__Extract provided__.
• • • • •

The Supremacy Clause: Taking back America without violence

By: KenLaRive, The Liberty Beacon

No, I do not have a law degree. But I want my country back. I want states rights to trump unconstitutional powers imposed by a top heavy and tyrannical Federal Government. I want the Patriot Act, and the NDAA abolished, the socialism of Obama-care demolished, and I want no more debt from the Federal Reserve.

As an Oath Keeper, I am looking for a peaceful means of accomplishing this, by rule of constitutional law. I want my civil liberties to be returned to me and my country to again be the light of Liberty. A government who imposes its will on an unwilling populous is an oppressor, and I will resist this with all of my might.











On April 26th, of 2013, the Attorney General of the United States, Eric Holder, wrote a letter to Kansas Governor Sam Brownback. It informed Governor Brownback that the Obama administration considers any attempt to protect the Second Amendment an unconstitutional act, and that federal officers and agents will “continue to execute their duties,” no matter what any State Constitution indicates. It was a reply to a recent law enacted by the governor that declared:


Our right to bear arms

“It is unlawful for any official, agent or employee of the government of the United States, or employee of a corporation providing services to the government of the United States to enforce or attempt to enforce any act, law, treaty, order, rule of regulation of the government of the United States regarding a firearm, a firearm accessory, or ammunition that is manufactured commercially or privately and owned in the state of Kansas and that remains within the borders of Kansas. Violation of this section is a severity level 10 nonperson felony.”


Governor Brownback’s letter is referencing a long standing debate called nullification. His take on the subject of nullification was rejected by Obama, as it has been historically rejected repeatedly by the courts. According to Wikipedia:

The courts have found that under the Supremacy Clause of the Constitution, federal law is superior to state law, and that under Article III of the Constitution, the federal judiciary has the final power to interpret the Constitution. Therefore, the power to make final decisions about the constitutionality of federal laws lies with the federal courts, not the states, and the states do not have the power to nullify federal laws.

• • • • •

__Stated exercise__.
Answer these questions using the article on the Supremacy Clause above:
1. On what date did Eric Holder write his letter to Governor Sam Brownback?
2. What class of offense does the quoted Kansas law make a violation of its terms?
3. Under which article of the Constitution does the federal judiciary hold the final power to interpret the Constitution?

__Material shown__.
• • • • •

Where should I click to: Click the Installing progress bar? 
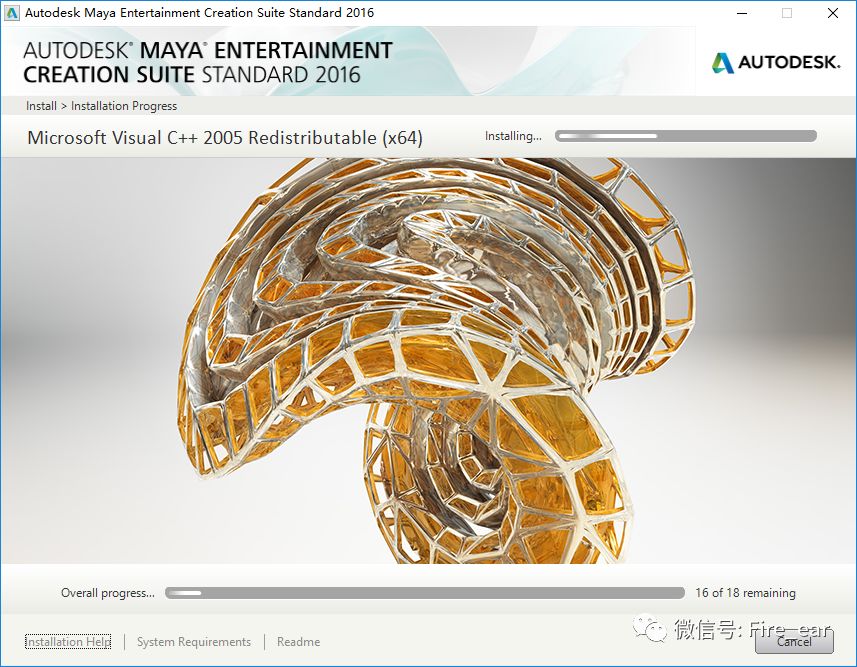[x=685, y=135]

• • • • •

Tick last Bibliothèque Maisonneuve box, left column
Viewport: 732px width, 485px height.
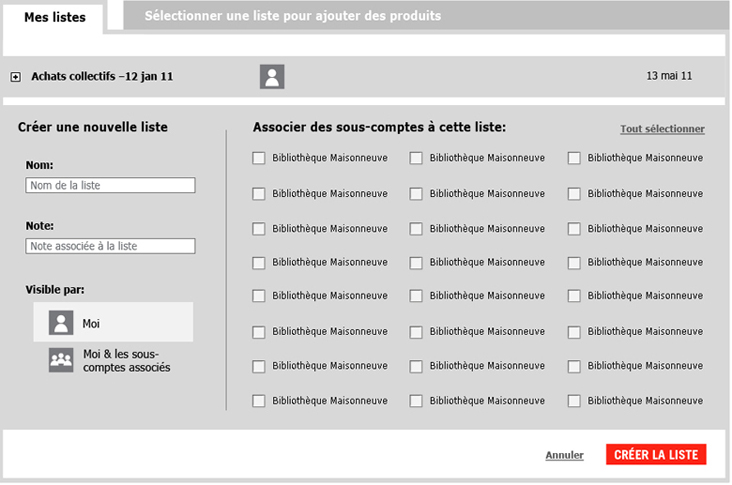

• • • • •

__Problem solution__.
1. April 26, 2013
2. A severity level 10 nonperson felony
3. Article III